Documentary Film in the Age of the Digital
To the Online Course
In the first decade of the 21st century, digitalisation was already in full swing. In the 1980s and 1990s, the personal computer, email and the World Wide Web had already radically changed communication, everyday life and global economy. But despite these eye-catching inventions, which are now an integral part of our everyday lives, a more precise description of what is meant by 'digitalisation' is not so easy.
In the foreground, of course, is technical digitisation: the development of computers as universal tools for processing any form of data; the development of the internet as a universal medium into which all other media and communication channels can plug; and the increasing inter- and transmediality, facilitated by the level of abstraction of digital data, in which everything - an image, a sound, a text - is encoded in the form of zeros and ones and thus becomes calculable.

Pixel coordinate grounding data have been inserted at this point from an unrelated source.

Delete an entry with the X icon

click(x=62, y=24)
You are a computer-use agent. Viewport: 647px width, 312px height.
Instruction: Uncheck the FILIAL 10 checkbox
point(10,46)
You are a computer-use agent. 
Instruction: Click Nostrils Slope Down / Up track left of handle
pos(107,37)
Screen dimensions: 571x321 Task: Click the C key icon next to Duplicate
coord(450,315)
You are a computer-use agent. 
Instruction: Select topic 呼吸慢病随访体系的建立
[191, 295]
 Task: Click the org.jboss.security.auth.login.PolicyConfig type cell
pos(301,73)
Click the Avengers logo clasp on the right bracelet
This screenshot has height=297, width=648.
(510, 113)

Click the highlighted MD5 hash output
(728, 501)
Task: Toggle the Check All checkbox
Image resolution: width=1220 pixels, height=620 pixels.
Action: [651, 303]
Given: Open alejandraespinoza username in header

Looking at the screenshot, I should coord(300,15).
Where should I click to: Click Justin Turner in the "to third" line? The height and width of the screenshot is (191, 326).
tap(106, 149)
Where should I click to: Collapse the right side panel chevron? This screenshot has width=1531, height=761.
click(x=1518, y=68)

The digital, however, also includes the ever increasing communicative interconnectedness of everyone and everything: initially in the form of email, forums or newsgroups; then from 2000, summarised under the catchword of the social web, also on platforms such as MySpace (2003) or Facebook (2004). Digitalisation also includes a special form of globalisation that goes hand in hand with a phenomenological shrinking of space and time: The digital, interpreted in this way, then coincides with instantaneous gratification and just-in-time production.

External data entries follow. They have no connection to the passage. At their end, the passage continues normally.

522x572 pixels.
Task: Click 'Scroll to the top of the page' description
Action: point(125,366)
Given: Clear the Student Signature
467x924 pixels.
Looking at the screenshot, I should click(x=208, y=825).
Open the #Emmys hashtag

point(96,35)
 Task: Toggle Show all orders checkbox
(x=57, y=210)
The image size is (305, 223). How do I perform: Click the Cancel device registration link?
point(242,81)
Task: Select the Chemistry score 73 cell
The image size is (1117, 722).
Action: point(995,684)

Finally, digitalisation goes hand in hand with the catchphrase of the attention economy. The concept, formulated as a problem, had already sprung up in the 1980s with the multiplication and differentiation of television channels and the fragmentation of audiovisual media distribution markets into three rather distinct parts: cinema, television and video. What became important now for everybody wishing to participate in media production was not a gated access to the media distribution channels, but rather making one's voice heard in the global village's babble of voices and having one's image catch the eye on the many second and third screens that viewers now carried around with them.